Let me make a little more progress. We also introduced the CRC energy efficiency scheme—again, there has been no mention of that today—which is an extremely important energy efficiency measure. It is a new mandatory emissions trading scheme to improve energy efficiency in the large public and private sector organisations that were not otherwise covered by the climate change levy, or indeed the emissions trading scheme, which is, of course, European-based. Consequently supermarkets, banks, universities, hospitals and other organisations were all brought into an energy efficiency framework. The scheme is intended to target emissions from the energy use of those organisations, which represent no less than 10% of all UK emissions. What is the future of the CRC energy efficiency scheme? Again, the Minister has been silent on the issue. Will he guarantee that this important scheme will continue?

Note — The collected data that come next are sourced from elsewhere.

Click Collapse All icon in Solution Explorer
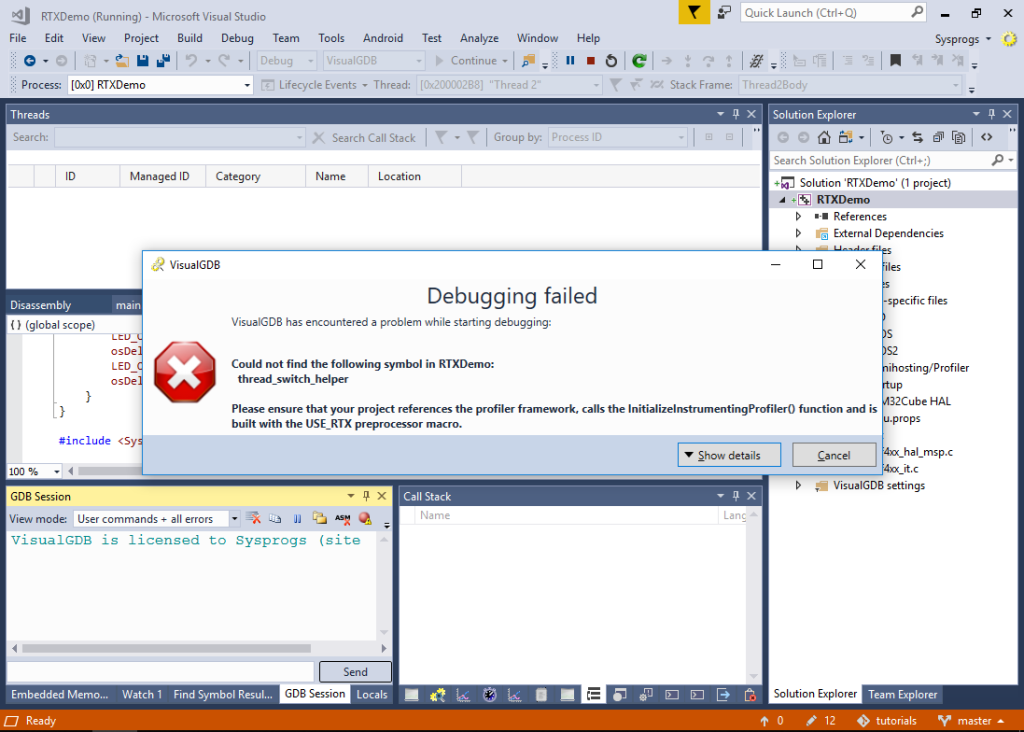This screenshot has width=1024, height=732. [x=939, y=137]
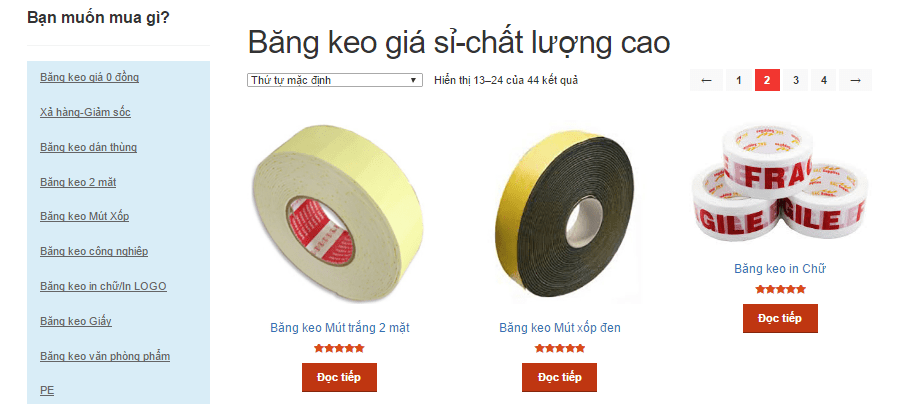Go to previous page with left arrow

pos(706,80)
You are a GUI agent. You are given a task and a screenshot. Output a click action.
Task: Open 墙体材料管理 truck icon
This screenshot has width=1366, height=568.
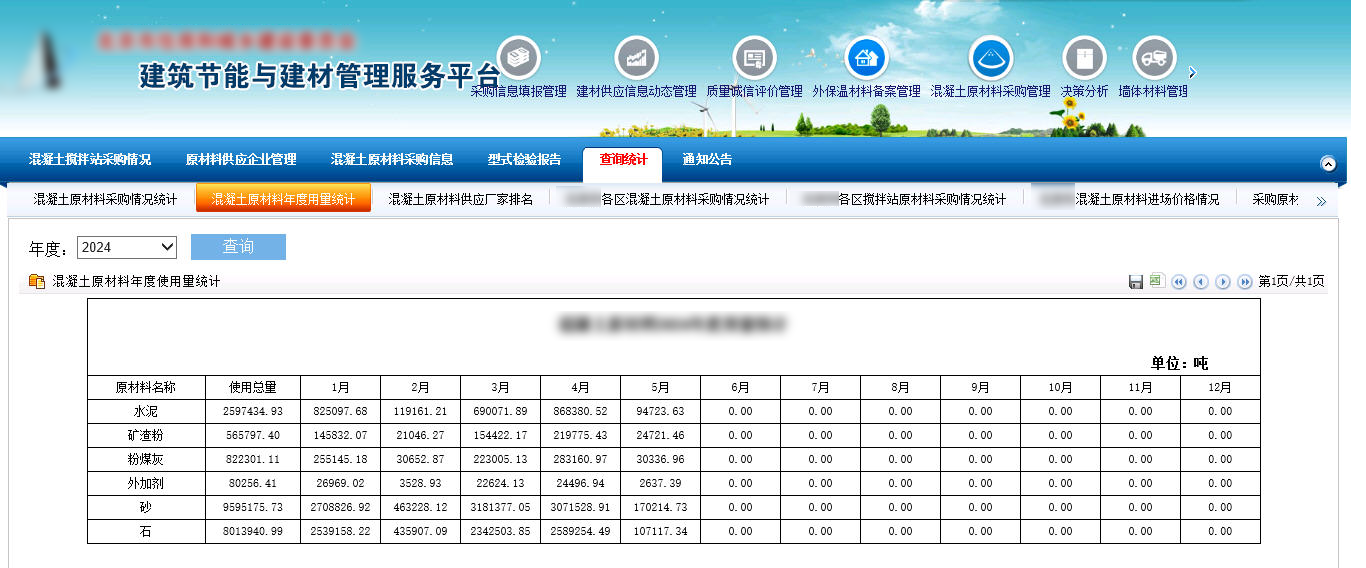coord(1153,58)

Let us not forget the boiler scrappage scheme, which my hon. Friend the Member for Telford (David Wright) mentioned. It was a great success. About 125,000 heating systems have been or are due to be upgraded under the scheme. It helped sustain work for installers and UK-based boiler manufacturers throughout the economic recovery, and it saved carbon. Replacing 125,000 G-rated boilers should save about 140,000 tonnes of CO2 every year—the equivalent of taking about 45,000 cars off the road.
I have reminded the House of the big changes that Labour was making in energy efficiency and in putting the country on track to meet our climate change targets of a 34% reduction in greenhouse gases by 2020 and at least 80% by 2050.
According to the Committee on Climate Change, the emission reductions achieved in the past year have been almost entirely a result of the recession, not a result of Government action. To hear the right hon. Lady talking as though the previous Government did wonderful things to achieve climate change targets beggars belief.
I am so sorry. I was going to—I do—welcome the hon. Lady to the House, but her intervention is not welcome. We more than doubled—hon. Members know better than to laugh at this—our Kyoto commitment. At the last count, when I was in my place, we had seen a 21% reduction in CO2 emissions over 1990 levels, and we were very much on target to achieve what we had set out. We introduced groundbreaking legislation that constrained us, with carbon budgets year on year—three budgets already in place and programmes that could enable us to meet those budgets.